Brewin’upastorm may be back in big time after Aintree romp

Olly Murphy hopes Brewin’upastorm may yet make his mark at the highest level after a successful start to his campaign at Aintree.

The Warwickshire trainer has never made any secret of the regard in which he holds the eight-year-old, who has been placed in Grade One company on multiple occasions and last season won the Grade Two National Spirit Hurdle at Fontwell.

Having undergone a wind operation for a second time during the summer, Brewin’upastorm was a 5-1 shot for his return to action in the Betway Hurdle – and he delivered a dominant display.

After travelling powerfully into the straight, Aidan Coleman’s mount stamped his class from the second-last – powering nine lengths clear of If The Cap Fits, who pipped Lisnagar Oscar to second.

Murphy said: “I thought it was a very good performance, giving 6lb to the majority of the field.

“I’ve never shied away – I’ve always thought this lad was very good, (but) he has to have everything go his way.

“He got a terrible fright when he unseated in Cheltenham the guts of two years ago, and it’s taken me a long time to get this horse back.”

On future plans, he added: “He’s a hard horse to campaign now in England really – because he’s probably not a three miler, and he’s definitely not a two miler.

“I’m not sure where we’ll go next, but he might one day go over the water (Ireland) for those small-field graded races over there.

“He can be very bad and put in a lackadaisical round of jumping, but I hope he can win a Grade One one day – because on his day he can be very good.”

Linelee King made a winning debut over fences
Linelee King made a winning debut over fences (Simon Marper/PA)

Brewin’upastorm’s victory completed a double on the card for Murphy and Coleman, with 17-2 shot Linelee King earlier winning the Betway Novices’ Limited Handicap Chase.

“He’s a nice horse who didn’t achieve what I thought he’d achieve over hurdles, but his schooling over fences has been very good – and for a horse having his first run over fences, I thought he jumped immaculately,” said the trainer.

“He’s a horse who is going to carry on improving, and I hope he could win a nice race at some point.”

Hillcrest leads the way at Aintree
Hillcrest leads the way at Aintree (Simon Marper/PA)

Hillcrest carried the colours of the late Trevor Hemmings to victory in the Betway EBF “National Hunt” Novices’ Hurdle.

Making his first appearance since landing a Wetherby bumper in the spring, the Henry Daly-trained six-year-old travelled strongly for much of the two-and-a-half-mile journey under Richard Patrick.

In the end, the 11-4 joint-favourite was made to pull out all the stops by Our Jet – with three-quarters of a length separating the pair at the line.

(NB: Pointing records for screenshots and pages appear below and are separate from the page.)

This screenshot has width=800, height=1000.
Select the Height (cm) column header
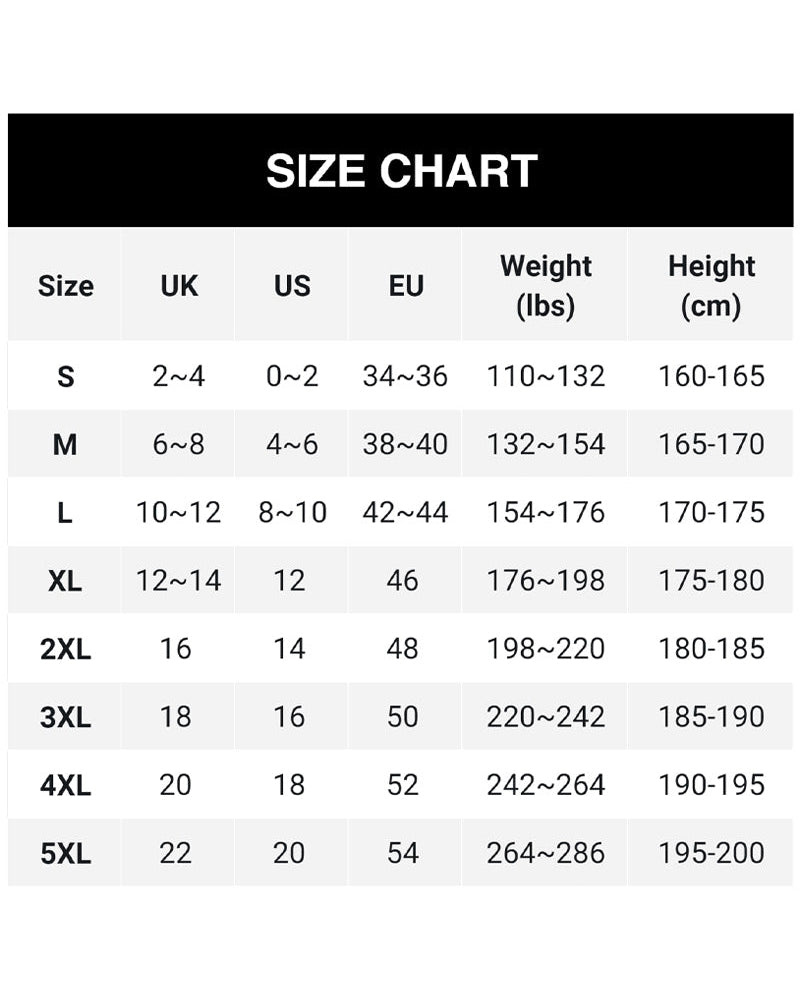pos(711,286)
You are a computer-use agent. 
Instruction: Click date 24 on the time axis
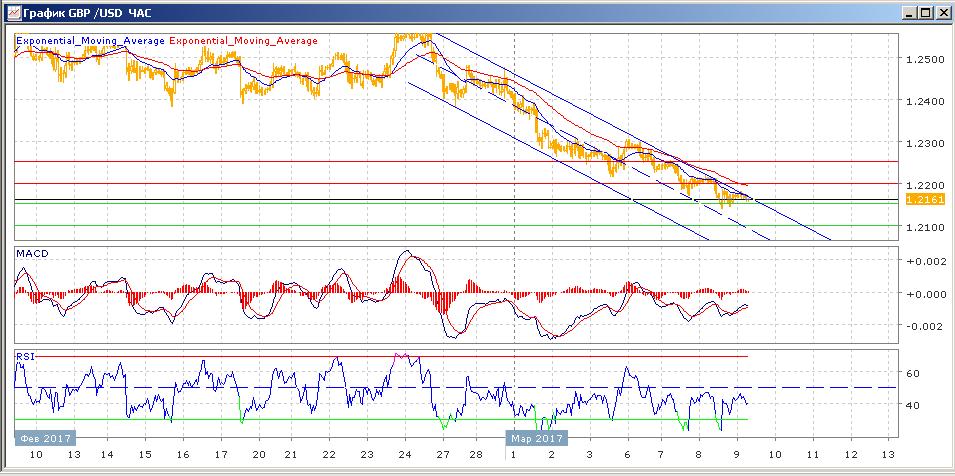[x=402, y=455]
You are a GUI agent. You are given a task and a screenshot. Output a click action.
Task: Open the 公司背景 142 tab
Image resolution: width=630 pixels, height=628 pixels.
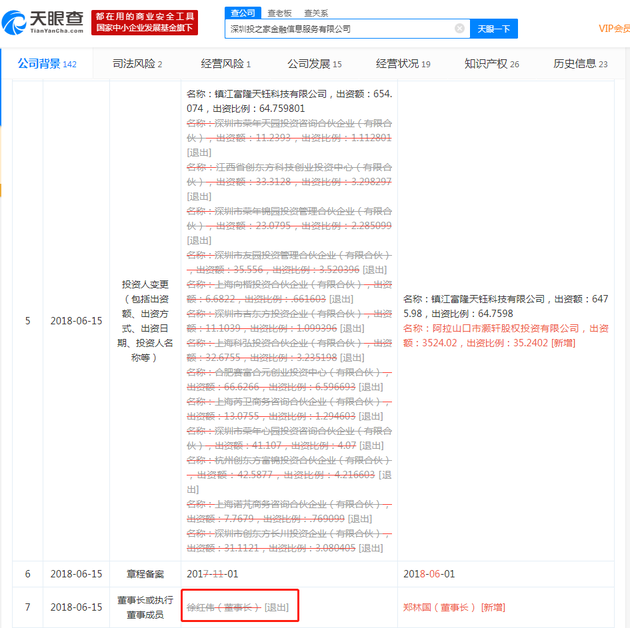[47, 63]
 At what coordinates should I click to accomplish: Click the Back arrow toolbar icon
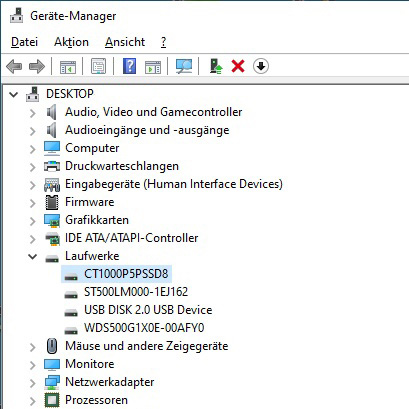(x=14, y=66)
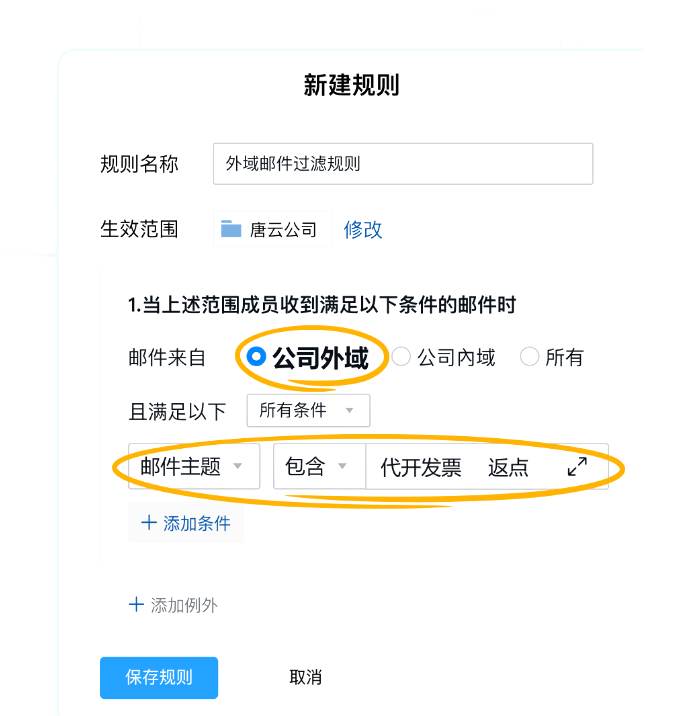The width and height of the screenshot is (677, 716).
Task: Click the 生效范围 label
Action: pos(139,229)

Triple Grand National-winning owner Hemmings loved nothing more than a winner at Aintree, and Daly was visibly moved after this first Aintree success in his famous colours since his death.

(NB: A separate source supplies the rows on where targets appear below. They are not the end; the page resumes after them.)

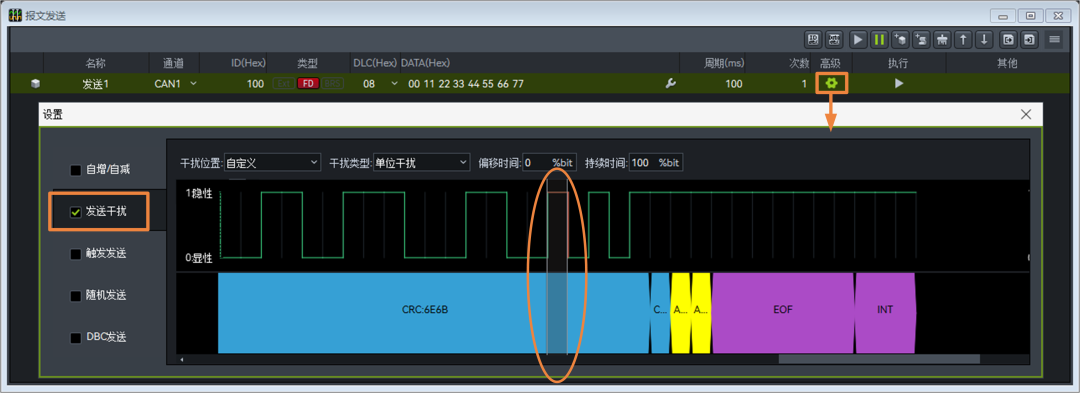Enable the 自增/自减 checkbox
This screenshot has height=393, width=1080.
(76, 170)
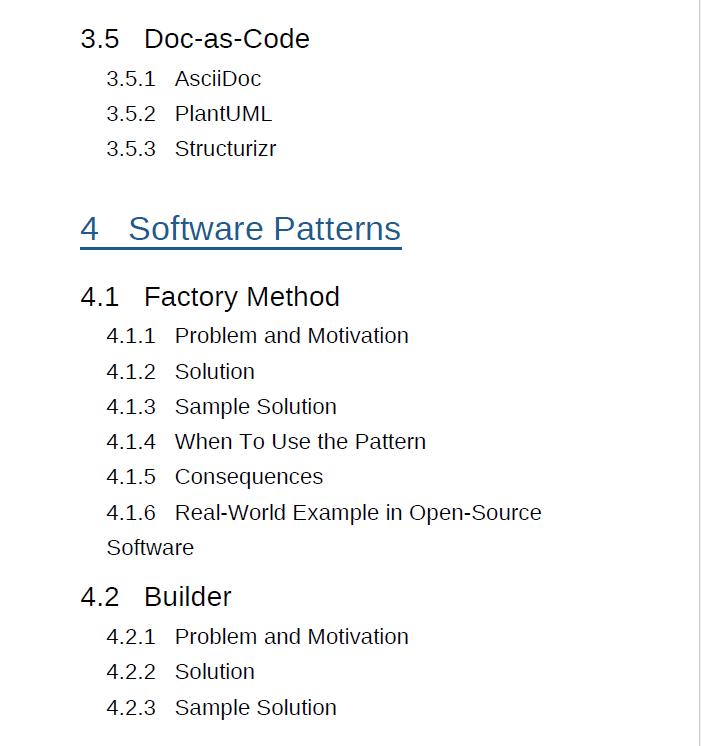
Task: Open 4.2.1 Problem and Motivation
Action: (291, 637)
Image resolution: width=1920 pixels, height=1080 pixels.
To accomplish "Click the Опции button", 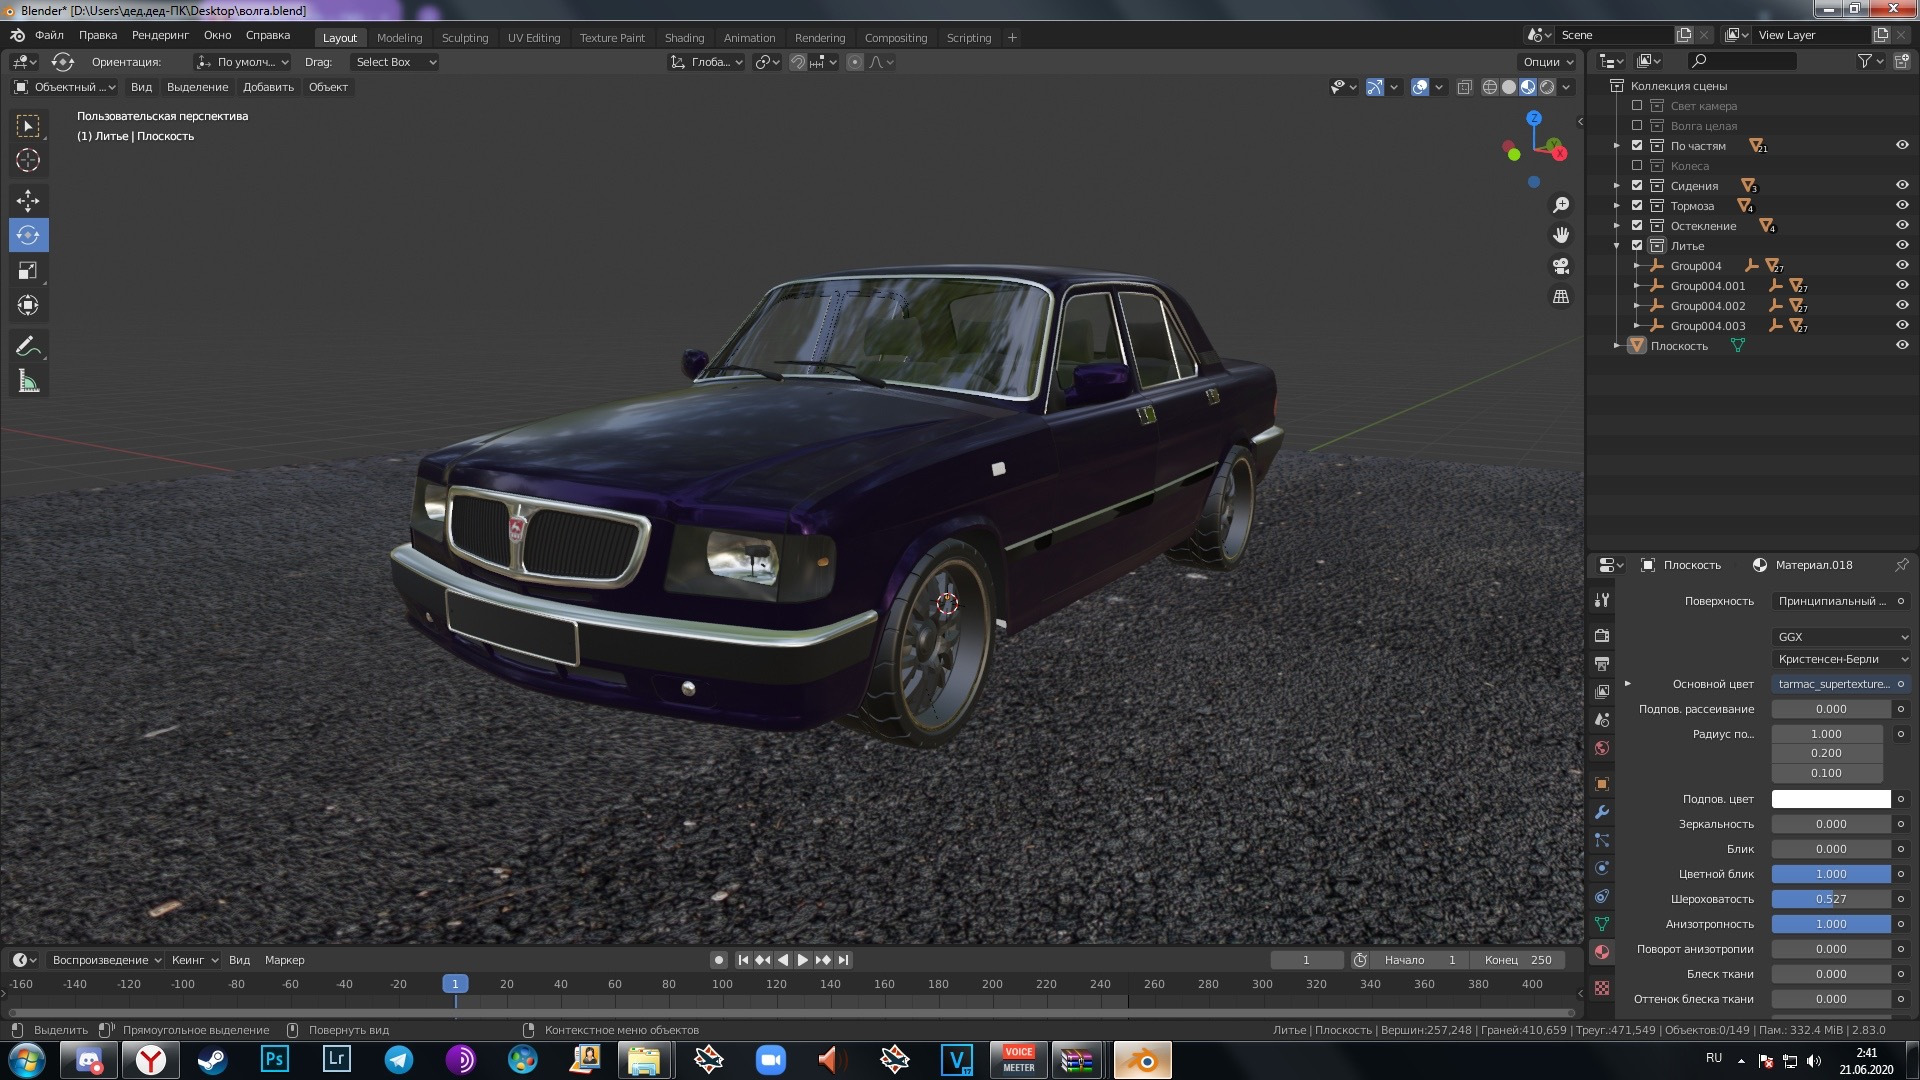I will click(x=1547, y=62).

He said: “For this horse to win today, with lots of Trevor’s family here – it’s pretty cool.

“He might be very good, we’ll see. A slow-run race like that was not playing to his strengths, and he bunny-hopped one or two (hurdles), but the faster it got the better it suited.

“He’s a big boy – a classic ‘T Hemmings’. My measuring stick goes up to 18 hands, and it won’t go over him! I don’t know how big he is because of that.

“We’ll crack on over hurdles, and try and teach him a bit.”

Koshari (left) on his way to winning at Aintree
Koshari (left) on his way to winning at Aintree (Simon Marper/PA)

There were scenes of jubilation in the winner’s enclosure after 80-1 shot Koshari sprang a surprise in the Pertemps Network Handicap Hurdle.

Formerly trained by Willie Mullins, the nine-year-old walked through the Doncaster sales ring unsold last month, but was subsequently snapped up by Northern Ireland-based David Christie.

Given a patient ride by Jonathan Moore, Koshari finished with a flourish to deny Deise Aba by a neck, with Remastered a close-up third.

“I was expecting a good run and I couldn’t believe the price – the boys (owners) were on him each-way,” said Christie.

“He’s a good horse. It’s not that long ago he won a hundred-grand race in Punchestown, and he was sixth in the Galway Plate in the summer, which takes some doing.

“He went to the sales and wasn’t sold, and I just happened to be at Thurles one day and chatted to Ruby Walsh and he said ‘that horse is fine’, so we bought him privately.

“Ruby actually rang me yesterday, and there’s no better man than him to ride any racecourse over here. He said just sit and sit and come at the last and he was spot-on, so well played to Ruby!

“These folks have never been over here with a horse of any kind. This is their first trip to Aintree – and isn’t that what racing’s all about?”

Darling Du Large was a 6-1 winner of the Betway Supports Safer Gambling Week Handicap Chase for Tom George and Jonathan Burke, while the concluding Betway ‘Junior’ NH Flat Race went to the Milton Harris-trained Legionar (100-30), ridden by Mitchell Bastyan.